ワシーリィ・エロシェンコ <3>



 話の続きを簡単に書いておこう。

 皇帝ニコライ二世のおじにあたる大公が盲学校の参観に来た。大公はモスクワ総督だった。警官や憲兵がものものしい警備についた。
 講堂に生徒は集合するよう命じられ、予定時刻より20分ほど早く合図の鐘が鳴った。が、エロシェンコはそれより遅く講堂へ向かった。行く途中、知らない人に呼び止められ、質問をされた。
 「きみは昼飯を食べた?」
 食べたと答えると、おいしかったか、まずかったか、と訊く。
 まずかったら、もっとおいしい昼飯を食べさせてくれるのか、エロシェンコ、がたずねると、そうしてあげると知らない人は答えた。ひどくまずい昼飯だという答えを聞いてから、知らない人はまた問う。
 「きみは相手の人が見えなくても、好きになることがあるか」と。
 「ぼくには友だちの顔が見えなくても大好きです」
 「きみはぼくが好き?」
 「ぼくはあんたを知らない。知っていてもあんたを好きになれない」
 実はその人が大公だった。教師たちは二人の会話を青くなったり赤くなったりしながら聞いていた。
 大公が帰った後で、先生たちはエロシェンコを特別室に押し込め、退学させる相談を始めたが、退学はまぬかれた。。
 生徒は二週間に一度公衆浴場へ行くことになっていた。あるとき、浴場へ行く途中で知らない人にあった。ラービンとエロシェンコは、見えない目でその人と会話を交わす。それを見つけた先生が飛んできて二人のほおをぶった。
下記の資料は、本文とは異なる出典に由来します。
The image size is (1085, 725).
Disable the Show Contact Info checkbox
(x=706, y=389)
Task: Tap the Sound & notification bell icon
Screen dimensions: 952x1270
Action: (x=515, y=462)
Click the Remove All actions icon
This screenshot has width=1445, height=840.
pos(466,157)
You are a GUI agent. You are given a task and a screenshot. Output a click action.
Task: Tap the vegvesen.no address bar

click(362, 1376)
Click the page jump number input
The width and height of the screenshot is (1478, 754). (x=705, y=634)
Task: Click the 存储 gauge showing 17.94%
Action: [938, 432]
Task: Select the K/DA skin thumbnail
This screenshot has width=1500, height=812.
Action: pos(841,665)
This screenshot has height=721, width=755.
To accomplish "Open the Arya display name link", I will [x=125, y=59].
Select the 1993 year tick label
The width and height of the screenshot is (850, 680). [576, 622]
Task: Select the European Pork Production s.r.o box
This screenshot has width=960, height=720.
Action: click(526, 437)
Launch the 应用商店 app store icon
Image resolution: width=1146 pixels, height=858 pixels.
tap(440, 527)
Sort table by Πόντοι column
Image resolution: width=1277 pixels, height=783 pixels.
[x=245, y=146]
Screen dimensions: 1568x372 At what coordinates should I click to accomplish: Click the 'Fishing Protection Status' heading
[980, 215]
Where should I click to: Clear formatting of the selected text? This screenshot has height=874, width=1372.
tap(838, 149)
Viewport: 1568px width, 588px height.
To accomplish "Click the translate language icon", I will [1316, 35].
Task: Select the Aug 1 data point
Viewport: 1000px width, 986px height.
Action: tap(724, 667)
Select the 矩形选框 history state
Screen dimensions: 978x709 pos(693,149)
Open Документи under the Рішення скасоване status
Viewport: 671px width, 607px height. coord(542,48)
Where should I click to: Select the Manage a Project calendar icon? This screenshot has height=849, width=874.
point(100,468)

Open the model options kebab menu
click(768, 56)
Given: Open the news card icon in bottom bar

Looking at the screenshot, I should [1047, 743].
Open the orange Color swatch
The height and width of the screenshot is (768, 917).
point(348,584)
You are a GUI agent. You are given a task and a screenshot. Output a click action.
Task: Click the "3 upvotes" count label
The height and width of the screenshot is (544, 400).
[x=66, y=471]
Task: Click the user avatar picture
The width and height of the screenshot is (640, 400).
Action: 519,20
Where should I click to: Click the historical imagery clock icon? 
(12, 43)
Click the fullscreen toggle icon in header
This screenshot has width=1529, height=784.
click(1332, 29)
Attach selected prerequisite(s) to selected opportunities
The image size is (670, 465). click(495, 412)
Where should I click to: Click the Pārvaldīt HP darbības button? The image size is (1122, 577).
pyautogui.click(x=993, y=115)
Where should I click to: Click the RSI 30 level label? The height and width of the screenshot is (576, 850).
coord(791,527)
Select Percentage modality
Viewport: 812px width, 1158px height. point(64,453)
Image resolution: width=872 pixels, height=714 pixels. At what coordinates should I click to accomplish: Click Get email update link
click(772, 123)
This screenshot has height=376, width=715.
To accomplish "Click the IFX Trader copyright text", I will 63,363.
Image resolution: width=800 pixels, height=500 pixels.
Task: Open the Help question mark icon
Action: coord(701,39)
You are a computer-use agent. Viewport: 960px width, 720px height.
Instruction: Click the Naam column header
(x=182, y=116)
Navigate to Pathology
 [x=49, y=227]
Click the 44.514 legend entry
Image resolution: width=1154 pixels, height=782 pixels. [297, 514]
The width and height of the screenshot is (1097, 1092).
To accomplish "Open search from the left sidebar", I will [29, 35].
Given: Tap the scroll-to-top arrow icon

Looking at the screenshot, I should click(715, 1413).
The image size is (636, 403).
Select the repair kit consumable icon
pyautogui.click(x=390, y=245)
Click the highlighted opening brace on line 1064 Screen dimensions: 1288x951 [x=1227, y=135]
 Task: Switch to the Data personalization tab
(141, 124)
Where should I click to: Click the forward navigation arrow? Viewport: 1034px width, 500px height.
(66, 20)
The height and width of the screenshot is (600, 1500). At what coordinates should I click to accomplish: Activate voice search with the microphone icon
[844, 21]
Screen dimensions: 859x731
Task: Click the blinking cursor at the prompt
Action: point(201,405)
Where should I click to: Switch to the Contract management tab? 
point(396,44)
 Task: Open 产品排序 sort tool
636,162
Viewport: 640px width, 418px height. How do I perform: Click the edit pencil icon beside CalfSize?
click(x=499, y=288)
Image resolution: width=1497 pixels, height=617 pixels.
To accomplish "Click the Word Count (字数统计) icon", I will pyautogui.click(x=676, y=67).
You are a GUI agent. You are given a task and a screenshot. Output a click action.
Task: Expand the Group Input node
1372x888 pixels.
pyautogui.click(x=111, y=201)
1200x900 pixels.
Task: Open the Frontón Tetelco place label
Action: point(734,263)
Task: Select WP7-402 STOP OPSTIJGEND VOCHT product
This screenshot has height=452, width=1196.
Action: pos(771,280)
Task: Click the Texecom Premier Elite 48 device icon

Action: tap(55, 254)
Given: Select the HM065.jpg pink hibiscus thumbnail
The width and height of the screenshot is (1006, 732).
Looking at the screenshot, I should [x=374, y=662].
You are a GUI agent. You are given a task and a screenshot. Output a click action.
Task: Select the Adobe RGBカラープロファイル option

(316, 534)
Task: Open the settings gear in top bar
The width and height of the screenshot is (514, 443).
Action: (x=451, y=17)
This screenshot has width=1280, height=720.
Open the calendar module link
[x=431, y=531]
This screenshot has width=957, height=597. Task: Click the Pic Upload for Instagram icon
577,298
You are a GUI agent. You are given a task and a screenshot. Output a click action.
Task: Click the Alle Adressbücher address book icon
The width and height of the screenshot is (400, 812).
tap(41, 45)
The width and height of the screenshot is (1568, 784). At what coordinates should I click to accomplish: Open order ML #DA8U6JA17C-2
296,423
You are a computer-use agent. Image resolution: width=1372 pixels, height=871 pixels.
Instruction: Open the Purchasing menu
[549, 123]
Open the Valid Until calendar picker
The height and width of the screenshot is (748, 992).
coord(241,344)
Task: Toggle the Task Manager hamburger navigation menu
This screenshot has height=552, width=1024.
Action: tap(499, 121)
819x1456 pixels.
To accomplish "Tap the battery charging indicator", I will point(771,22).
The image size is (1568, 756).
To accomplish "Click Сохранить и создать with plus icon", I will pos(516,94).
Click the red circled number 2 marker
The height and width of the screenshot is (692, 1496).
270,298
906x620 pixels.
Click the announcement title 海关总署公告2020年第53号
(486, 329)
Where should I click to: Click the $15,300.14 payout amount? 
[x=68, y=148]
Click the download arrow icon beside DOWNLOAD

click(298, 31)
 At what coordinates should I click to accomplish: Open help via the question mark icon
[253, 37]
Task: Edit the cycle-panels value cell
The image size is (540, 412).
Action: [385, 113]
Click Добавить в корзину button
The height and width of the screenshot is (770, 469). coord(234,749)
こじきと話をするとはなにごとか。
 浴場に着くと別室に入れられた二人は、学校の名誉を傷つけたという罪でムチ打たれた。痛みに歯を食いしばりながら、ラービンは叫んだ。
 「ぼくたちはあの人が恐ろしいこじきだなんてちっとも知らなかったんです」」
 「じゃあ、いったい誰だと思ったんだ」
 ラービンは答えた。
 「ぼくは、あの人を殿下だと思ったんです」
 エロシェンコがつけくわえた。
 「ロシア中でたったひとりしか持っていない、りっぱな勲章を胸に飾ったあの大公殿下だと」
 それを聞いた先生ののどから、不思議な叫び声がしぼりだされた。二人はその叫び声の中に、一種の問いと、おどろきと、恐れとを聞いてとった。ムチは先生の手を離れて床に落ちた。
 本文はそこでこう記している。
「おそらく先生は、その生涯で始めて、そして最後に、頭の先からはだしの先まで黒くなるほどたくさんのシラミをつけ、胸にはロシア中で彼だけが持っている特別な勲章を飾った大公殿下のおさめている暗闇の国のかたすみを、その瞬間ちらっと見たのだろう。」
 学校に帰ってから、先生たちは何も言わなかった。そして校長にも報告されることがなかった。その責任を問われることを恐れたからであろう。

 「先生ののどから、不思議な叫び声がしぼりだされた。二人はその叫び声の中に、一種の問いと、おどろきと、恐れとを聞いてとった。」
 ムチを振り下ろしていた教師たちの胸に湧いた驚きと恐れとは、どんな思いだったのだろうか、先生たちは何に対してムチをふるっていたのだろうか。
 はたまたムチ打つ行為が示していることとは何だったのか、二人はどうしてそのこじきが大公であるととっさに言ったのだろうか。
 教師たちは盲目の二人から自分たちの何かを気づき、見えている自分たちが見えていないものの正体を何か感じ取ったのではないだろうか。